Considerata l'opportunità di garantire la necessaria uniformità con gli altri Paesi europei ma anche con gli Stati Uniti, Australia e Canada delle procedure volte al riconoscimento di idoneità dei prodotti assorbenti e disperdenti da impiegare in mare per la bonifica dalla contaminazione da idrocarburi petroliferi, soprattutto per quanto concerne le modalità di effettuazione dei test di stabilità dell'emulsione olio-disperdente a mare;

Ritenuto pertanto necessario procedere ai sensi dell'articolo 7 del decreto direttoriale del 25 febbraio 2011 all'aggiornamento dell'allegato 5 al decreto direttoriale medesimo con la soppressione del comma 5, paragrafo 6;

Decreta:

Articolo 1

1. Per le motivazioni espresse in premessa il comma 5 del paragrafo 6 dell'allegato 5 al decreto direttoriale 25 febbraio 2011, è soppresso.

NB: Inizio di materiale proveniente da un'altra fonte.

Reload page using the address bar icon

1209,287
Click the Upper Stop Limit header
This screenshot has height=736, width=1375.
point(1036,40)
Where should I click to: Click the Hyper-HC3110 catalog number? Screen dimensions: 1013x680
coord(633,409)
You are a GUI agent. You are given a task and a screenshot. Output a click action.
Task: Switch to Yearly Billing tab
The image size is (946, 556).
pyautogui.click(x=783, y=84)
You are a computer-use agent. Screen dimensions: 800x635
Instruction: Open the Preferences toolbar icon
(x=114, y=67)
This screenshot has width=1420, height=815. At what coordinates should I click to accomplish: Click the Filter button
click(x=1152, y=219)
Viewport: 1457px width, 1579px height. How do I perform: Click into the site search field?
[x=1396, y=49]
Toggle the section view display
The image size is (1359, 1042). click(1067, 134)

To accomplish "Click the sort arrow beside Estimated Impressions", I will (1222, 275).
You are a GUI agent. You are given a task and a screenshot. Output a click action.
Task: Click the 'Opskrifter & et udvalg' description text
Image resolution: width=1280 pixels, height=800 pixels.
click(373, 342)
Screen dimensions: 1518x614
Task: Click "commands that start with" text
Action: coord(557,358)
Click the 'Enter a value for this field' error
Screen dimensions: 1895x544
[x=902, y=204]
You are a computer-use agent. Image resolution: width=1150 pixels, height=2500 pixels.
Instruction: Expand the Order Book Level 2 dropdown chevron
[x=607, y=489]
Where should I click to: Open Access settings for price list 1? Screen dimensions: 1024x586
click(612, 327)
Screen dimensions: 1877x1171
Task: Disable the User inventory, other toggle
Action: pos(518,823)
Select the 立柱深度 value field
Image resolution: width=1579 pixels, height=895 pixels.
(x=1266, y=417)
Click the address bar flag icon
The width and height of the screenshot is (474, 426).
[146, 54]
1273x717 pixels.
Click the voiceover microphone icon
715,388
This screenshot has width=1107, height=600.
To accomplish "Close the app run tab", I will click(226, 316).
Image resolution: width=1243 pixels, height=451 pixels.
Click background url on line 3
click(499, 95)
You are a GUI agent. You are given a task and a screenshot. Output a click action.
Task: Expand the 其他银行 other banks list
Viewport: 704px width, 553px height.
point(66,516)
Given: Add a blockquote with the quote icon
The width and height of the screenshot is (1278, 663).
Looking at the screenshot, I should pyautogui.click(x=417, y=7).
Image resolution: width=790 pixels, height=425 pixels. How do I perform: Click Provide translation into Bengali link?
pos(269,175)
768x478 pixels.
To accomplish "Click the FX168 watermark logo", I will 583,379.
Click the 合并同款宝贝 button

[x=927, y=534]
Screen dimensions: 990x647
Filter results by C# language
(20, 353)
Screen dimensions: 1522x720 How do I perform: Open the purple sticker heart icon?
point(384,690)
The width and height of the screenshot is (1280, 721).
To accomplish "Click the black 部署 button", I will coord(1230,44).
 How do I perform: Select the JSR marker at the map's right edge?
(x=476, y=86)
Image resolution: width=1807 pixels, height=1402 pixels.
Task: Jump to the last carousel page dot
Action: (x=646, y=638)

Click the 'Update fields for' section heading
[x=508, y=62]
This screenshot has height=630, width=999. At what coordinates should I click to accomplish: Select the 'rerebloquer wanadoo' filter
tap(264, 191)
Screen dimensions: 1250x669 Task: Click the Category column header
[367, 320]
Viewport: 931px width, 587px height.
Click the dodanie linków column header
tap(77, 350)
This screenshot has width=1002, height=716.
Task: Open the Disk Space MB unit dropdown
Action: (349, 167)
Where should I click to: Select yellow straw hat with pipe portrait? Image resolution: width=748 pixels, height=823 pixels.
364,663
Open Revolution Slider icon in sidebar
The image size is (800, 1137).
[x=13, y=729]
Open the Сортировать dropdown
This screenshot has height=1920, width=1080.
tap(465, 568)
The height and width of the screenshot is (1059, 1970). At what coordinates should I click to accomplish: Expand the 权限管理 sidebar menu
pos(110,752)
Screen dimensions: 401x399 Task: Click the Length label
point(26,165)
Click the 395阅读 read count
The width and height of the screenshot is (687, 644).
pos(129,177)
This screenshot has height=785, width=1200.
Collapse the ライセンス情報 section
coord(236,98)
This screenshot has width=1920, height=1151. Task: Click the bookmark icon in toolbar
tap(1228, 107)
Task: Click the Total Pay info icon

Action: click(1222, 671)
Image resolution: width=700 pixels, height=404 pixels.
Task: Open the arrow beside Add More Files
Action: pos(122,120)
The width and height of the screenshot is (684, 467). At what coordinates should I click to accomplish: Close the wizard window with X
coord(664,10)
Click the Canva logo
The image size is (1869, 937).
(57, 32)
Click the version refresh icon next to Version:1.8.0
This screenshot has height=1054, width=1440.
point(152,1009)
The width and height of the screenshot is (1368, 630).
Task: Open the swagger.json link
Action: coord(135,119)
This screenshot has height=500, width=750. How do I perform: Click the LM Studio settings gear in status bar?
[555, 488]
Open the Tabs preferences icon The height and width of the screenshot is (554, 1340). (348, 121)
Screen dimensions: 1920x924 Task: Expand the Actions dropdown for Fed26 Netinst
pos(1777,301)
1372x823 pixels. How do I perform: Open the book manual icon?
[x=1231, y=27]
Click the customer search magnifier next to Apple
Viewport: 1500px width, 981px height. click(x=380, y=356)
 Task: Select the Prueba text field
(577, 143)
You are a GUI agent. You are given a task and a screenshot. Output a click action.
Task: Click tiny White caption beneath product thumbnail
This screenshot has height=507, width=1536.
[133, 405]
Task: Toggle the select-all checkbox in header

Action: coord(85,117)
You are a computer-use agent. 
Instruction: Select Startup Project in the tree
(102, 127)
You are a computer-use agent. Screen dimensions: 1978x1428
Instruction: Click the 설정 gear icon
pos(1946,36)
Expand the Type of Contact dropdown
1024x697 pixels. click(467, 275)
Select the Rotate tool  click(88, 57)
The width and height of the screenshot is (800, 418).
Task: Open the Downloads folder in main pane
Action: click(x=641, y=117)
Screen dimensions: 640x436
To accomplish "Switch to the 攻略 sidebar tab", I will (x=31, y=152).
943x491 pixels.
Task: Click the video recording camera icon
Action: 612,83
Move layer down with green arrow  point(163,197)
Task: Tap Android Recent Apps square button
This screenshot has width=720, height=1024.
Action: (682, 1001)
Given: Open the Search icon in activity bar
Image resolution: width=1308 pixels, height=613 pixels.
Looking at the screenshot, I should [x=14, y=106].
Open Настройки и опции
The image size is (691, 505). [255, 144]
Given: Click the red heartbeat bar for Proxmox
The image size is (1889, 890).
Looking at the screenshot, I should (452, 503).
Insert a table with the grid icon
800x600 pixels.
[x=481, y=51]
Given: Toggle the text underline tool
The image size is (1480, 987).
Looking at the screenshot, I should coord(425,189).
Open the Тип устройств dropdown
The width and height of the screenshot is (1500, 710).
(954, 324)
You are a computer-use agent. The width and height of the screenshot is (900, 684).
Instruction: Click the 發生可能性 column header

2. Il paragrafo 6 dell'allegato 5 al decreto direttoriale del 25 febbraio 2011 è pertanto così modificato:

"6. Criteri di accettabilità delle risultanze dei test ai fini del riconoscimento di idoneità di un prodotto disperdente di origine sintetica o naturale

1. Il punto di infiammabilità, determinato in accordo al metodo Uni En Iso 2719: 2005, deve essere superiore a 55 °C;

2. La viscosità cinematica, misurata a 20 °C secondo il metodo Astm D 445, deve essere inferiore o uguale a 400 cSt;

3. Il punto di intorbidimento, determinato secondo le norme IP 219/67, deve essere inferiore o uguale a -10 °C;

4. L'efficacia del prodotto, determinata secondo la metodica di cui al presente allegato, deve essere tale da disperdere almeno il 60% del petrolio;

5. La tossicità negli organismi marini, determinata secondo le indicazioni di cui al presente allegato, deve prevedere per tutti gli organismi una EC50 maggiore di 10 mg/L;

6. Tutti i componenti del prodotto devono risultare biodegradabili con un consumo di ossigeno maggiore del 60% del ThOD.;

7. In riferimento al bioaccumulo, il log Kow di tutti i componenti organici del prodotto deve essere inferiore o uguale a 3 oppure un BCF misurato minore di 500.".

3. Il presente decreto sarà pubblicato nella Gazzetta ufficiale della Repubblica Italiana.